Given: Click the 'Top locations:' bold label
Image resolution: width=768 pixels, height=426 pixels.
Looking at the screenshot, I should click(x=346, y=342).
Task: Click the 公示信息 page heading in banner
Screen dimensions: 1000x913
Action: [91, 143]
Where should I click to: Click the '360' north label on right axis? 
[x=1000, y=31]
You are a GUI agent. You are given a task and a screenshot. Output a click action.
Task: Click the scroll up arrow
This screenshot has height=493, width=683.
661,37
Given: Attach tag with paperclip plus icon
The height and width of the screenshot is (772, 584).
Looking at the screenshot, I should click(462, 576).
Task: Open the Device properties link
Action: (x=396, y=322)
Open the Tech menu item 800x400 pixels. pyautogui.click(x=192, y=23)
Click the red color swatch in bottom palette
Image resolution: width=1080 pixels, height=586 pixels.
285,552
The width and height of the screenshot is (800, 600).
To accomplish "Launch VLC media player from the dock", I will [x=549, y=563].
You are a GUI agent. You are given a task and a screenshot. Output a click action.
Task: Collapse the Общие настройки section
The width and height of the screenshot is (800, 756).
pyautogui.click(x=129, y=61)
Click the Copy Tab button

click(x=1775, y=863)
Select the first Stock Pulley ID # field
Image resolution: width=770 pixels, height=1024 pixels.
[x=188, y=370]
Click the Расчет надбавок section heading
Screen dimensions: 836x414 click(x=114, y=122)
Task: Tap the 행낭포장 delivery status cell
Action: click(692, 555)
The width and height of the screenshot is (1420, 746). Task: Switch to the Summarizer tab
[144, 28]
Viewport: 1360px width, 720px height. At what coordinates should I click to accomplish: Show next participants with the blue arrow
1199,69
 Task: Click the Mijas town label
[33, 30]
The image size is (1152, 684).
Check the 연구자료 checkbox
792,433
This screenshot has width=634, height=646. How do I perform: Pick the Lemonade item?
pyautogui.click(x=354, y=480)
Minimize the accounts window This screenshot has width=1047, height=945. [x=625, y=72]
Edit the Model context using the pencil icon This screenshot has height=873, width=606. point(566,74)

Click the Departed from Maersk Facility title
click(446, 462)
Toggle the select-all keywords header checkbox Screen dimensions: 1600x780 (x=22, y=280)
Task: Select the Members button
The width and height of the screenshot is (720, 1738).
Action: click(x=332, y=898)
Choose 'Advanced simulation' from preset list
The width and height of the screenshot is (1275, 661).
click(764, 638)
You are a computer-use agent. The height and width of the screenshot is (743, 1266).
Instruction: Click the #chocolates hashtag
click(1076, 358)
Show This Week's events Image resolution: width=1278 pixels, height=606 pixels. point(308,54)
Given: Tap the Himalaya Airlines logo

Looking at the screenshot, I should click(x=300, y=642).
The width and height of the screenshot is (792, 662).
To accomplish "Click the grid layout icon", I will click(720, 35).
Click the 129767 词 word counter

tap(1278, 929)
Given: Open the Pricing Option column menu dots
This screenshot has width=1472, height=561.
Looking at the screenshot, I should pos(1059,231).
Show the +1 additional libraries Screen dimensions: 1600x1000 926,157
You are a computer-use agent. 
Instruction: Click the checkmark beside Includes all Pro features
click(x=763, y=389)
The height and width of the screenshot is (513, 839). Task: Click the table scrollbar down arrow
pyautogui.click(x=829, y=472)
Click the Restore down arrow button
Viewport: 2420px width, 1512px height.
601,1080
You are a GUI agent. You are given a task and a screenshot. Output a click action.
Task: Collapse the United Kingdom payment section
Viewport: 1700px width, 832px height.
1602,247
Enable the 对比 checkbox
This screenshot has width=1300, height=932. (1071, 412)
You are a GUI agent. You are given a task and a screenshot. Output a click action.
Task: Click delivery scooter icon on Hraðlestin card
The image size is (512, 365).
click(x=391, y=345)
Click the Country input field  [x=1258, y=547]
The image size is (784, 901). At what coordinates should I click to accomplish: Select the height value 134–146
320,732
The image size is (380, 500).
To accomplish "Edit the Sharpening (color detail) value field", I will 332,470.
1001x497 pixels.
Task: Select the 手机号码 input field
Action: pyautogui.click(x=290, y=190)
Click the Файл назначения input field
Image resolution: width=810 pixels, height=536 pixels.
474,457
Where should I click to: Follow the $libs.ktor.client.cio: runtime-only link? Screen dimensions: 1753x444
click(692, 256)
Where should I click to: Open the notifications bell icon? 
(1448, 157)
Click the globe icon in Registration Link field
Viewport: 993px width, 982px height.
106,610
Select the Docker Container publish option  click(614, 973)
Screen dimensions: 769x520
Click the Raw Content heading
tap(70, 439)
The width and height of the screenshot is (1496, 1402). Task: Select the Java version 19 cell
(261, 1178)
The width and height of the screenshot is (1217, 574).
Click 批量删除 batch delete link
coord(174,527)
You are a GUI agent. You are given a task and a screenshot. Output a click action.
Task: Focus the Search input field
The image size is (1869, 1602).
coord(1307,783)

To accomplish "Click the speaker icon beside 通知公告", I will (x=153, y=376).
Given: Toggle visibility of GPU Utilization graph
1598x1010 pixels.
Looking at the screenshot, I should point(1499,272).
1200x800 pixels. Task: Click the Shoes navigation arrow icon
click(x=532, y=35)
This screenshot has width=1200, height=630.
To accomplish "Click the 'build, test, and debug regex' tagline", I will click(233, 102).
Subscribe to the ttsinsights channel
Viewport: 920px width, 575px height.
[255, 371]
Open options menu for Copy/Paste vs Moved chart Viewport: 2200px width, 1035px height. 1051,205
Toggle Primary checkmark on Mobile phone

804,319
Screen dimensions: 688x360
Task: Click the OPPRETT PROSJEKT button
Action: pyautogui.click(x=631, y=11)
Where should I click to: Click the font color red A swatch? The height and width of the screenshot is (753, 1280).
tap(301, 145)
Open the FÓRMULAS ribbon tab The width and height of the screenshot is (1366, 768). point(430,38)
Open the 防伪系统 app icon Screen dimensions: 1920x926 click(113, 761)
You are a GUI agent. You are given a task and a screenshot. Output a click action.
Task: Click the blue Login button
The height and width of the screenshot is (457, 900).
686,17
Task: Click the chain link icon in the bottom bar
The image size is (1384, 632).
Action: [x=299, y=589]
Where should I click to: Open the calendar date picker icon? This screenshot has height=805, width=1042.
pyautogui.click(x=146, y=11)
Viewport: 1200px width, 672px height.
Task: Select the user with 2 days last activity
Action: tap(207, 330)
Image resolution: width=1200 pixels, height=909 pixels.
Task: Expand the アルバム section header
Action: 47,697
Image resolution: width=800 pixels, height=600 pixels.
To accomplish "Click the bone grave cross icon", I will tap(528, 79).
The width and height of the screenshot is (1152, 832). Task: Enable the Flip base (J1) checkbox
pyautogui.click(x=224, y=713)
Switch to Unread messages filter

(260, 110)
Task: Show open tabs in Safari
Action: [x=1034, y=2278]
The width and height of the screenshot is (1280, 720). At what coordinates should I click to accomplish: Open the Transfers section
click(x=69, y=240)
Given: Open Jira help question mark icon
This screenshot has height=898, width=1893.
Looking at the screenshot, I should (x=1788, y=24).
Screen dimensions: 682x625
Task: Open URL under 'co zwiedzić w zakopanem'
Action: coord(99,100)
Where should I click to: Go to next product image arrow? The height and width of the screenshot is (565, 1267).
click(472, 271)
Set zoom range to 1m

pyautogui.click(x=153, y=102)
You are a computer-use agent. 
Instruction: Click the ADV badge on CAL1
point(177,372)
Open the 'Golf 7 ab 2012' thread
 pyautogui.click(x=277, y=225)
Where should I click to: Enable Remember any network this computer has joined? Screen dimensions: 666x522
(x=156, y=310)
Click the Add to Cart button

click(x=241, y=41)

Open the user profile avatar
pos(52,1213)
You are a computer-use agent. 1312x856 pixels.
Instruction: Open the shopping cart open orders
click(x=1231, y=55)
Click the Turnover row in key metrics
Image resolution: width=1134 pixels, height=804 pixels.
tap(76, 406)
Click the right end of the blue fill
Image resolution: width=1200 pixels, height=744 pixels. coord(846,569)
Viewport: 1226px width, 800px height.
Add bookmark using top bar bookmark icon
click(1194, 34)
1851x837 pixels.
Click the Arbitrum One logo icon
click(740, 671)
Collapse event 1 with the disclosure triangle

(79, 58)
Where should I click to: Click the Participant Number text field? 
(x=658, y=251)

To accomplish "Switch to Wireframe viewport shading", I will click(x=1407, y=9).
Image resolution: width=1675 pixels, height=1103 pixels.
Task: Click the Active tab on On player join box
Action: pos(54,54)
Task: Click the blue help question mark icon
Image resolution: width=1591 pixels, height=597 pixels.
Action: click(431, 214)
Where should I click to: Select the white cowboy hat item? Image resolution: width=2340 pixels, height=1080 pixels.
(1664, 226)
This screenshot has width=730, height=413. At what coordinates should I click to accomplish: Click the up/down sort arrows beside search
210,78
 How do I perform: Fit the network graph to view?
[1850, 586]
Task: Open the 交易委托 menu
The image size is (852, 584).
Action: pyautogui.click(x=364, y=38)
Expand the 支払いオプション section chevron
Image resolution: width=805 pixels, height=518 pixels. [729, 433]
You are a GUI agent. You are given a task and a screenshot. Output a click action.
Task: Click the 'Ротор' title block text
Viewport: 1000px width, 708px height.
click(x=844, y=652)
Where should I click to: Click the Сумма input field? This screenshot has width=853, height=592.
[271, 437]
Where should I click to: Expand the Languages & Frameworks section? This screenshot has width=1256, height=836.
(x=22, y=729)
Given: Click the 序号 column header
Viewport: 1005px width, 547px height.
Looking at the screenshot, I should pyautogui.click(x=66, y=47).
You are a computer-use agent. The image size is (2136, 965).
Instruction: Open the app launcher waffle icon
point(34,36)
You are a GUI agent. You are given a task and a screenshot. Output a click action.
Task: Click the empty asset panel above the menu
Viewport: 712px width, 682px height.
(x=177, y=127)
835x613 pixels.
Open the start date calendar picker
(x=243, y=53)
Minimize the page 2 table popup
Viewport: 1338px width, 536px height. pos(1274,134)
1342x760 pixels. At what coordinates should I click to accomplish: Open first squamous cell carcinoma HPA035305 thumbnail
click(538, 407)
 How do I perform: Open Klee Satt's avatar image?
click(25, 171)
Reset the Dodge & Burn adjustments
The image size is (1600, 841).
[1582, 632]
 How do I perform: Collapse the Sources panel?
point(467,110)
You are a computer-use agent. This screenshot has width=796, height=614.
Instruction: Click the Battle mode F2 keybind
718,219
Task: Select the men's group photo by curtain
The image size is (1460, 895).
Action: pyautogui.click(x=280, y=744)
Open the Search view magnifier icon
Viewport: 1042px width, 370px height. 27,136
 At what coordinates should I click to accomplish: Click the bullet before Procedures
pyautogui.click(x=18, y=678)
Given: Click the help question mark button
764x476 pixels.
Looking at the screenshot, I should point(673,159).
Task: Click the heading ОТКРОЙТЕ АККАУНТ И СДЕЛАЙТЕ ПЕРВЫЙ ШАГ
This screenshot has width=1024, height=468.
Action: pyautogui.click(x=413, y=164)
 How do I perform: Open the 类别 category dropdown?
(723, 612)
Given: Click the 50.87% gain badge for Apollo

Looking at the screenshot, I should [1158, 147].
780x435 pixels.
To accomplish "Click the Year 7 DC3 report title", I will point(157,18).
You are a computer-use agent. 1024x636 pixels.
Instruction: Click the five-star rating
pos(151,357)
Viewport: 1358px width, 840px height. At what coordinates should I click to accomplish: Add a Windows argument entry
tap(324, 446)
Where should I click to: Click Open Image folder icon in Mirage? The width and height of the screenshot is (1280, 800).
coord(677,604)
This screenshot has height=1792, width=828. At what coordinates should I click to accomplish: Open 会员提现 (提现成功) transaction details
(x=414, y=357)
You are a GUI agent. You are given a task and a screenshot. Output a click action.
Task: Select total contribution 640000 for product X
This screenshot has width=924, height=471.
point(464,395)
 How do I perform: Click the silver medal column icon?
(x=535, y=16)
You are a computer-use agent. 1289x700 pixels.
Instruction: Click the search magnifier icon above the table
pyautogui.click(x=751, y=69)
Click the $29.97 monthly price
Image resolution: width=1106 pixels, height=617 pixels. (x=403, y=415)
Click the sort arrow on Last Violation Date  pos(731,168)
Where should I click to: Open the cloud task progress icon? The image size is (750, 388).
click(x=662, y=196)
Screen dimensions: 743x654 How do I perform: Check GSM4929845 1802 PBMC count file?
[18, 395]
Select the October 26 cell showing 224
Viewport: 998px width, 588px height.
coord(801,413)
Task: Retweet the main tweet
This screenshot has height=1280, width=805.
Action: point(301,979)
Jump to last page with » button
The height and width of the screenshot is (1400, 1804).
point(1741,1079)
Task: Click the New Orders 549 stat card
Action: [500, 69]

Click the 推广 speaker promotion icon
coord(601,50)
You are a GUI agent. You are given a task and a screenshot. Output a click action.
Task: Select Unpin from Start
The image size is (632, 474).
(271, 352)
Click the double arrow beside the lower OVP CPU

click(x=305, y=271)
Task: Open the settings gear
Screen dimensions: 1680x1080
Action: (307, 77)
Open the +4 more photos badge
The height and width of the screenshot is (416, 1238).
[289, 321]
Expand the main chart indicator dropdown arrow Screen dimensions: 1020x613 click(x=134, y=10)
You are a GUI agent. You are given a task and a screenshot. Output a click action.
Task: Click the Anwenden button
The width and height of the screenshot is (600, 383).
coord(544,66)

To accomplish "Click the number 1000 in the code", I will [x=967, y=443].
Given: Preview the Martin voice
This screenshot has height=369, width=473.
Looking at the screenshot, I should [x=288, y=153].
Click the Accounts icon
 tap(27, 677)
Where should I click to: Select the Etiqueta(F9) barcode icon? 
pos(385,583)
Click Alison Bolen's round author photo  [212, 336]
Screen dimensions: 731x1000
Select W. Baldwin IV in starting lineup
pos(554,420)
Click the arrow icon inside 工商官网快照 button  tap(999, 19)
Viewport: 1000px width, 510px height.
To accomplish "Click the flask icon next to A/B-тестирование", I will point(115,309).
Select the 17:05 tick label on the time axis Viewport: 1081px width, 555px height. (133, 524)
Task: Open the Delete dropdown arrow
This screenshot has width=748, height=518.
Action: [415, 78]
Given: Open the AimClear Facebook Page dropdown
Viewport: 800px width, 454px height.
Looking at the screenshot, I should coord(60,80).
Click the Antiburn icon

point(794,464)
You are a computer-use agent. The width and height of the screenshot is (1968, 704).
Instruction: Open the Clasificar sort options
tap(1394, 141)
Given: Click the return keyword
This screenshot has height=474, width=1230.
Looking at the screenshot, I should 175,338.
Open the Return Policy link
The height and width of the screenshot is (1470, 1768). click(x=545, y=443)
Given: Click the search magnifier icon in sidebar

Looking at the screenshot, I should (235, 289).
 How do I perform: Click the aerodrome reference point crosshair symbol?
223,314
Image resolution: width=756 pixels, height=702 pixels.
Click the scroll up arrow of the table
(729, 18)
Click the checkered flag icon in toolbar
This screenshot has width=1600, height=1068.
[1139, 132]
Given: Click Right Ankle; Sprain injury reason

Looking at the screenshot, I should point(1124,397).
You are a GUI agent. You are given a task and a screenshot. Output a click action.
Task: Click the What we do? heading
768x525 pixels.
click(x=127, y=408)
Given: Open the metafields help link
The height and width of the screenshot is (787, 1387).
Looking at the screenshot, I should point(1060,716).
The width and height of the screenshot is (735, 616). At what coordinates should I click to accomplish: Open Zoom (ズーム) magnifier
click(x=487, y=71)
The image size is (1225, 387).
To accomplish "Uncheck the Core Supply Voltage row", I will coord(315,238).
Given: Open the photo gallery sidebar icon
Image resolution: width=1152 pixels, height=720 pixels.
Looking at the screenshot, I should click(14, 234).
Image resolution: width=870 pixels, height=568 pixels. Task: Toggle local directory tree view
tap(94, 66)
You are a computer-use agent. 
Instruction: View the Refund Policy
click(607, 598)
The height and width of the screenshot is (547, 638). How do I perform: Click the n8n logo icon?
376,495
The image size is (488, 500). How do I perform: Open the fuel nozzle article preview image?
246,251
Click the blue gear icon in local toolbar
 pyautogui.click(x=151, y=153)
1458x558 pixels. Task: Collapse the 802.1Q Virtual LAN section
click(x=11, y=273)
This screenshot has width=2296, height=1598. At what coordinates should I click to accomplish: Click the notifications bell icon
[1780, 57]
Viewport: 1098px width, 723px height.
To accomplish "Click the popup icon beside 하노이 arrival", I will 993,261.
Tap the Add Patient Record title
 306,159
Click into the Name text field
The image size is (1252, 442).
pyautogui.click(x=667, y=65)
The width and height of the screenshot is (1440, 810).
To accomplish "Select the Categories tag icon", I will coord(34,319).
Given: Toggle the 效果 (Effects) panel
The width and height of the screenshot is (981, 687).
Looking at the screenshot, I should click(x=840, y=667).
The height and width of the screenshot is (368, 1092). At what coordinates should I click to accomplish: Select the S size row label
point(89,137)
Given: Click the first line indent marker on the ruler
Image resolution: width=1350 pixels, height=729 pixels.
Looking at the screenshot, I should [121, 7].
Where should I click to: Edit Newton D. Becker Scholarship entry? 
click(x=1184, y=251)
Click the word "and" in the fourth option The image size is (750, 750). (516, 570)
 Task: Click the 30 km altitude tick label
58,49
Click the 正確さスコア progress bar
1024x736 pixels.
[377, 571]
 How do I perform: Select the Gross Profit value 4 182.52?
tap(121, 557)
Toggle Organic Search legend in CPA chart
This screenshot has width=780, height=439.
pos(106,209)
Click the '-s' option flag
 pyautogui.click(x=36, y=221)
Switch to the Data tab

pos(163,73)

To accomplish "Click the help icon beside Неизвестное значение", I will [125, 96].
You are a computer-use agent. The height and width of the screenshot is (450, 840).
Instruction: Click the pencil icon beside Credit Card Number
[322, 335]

__________________________________________________

▶ [What is needed] Wherever a line in the data above contains the word "chart", copy that line.

▶ [Completed task]
Open options menu for Copy/Paste vs Moved chart Viewport: 2200px width, 1035px height. 1051,205
Expand the main chart indicator dropdown arrow Screen dimensions: 1020x613 click(x=134, y=10)
Toggle Organic Search legend in CPA chart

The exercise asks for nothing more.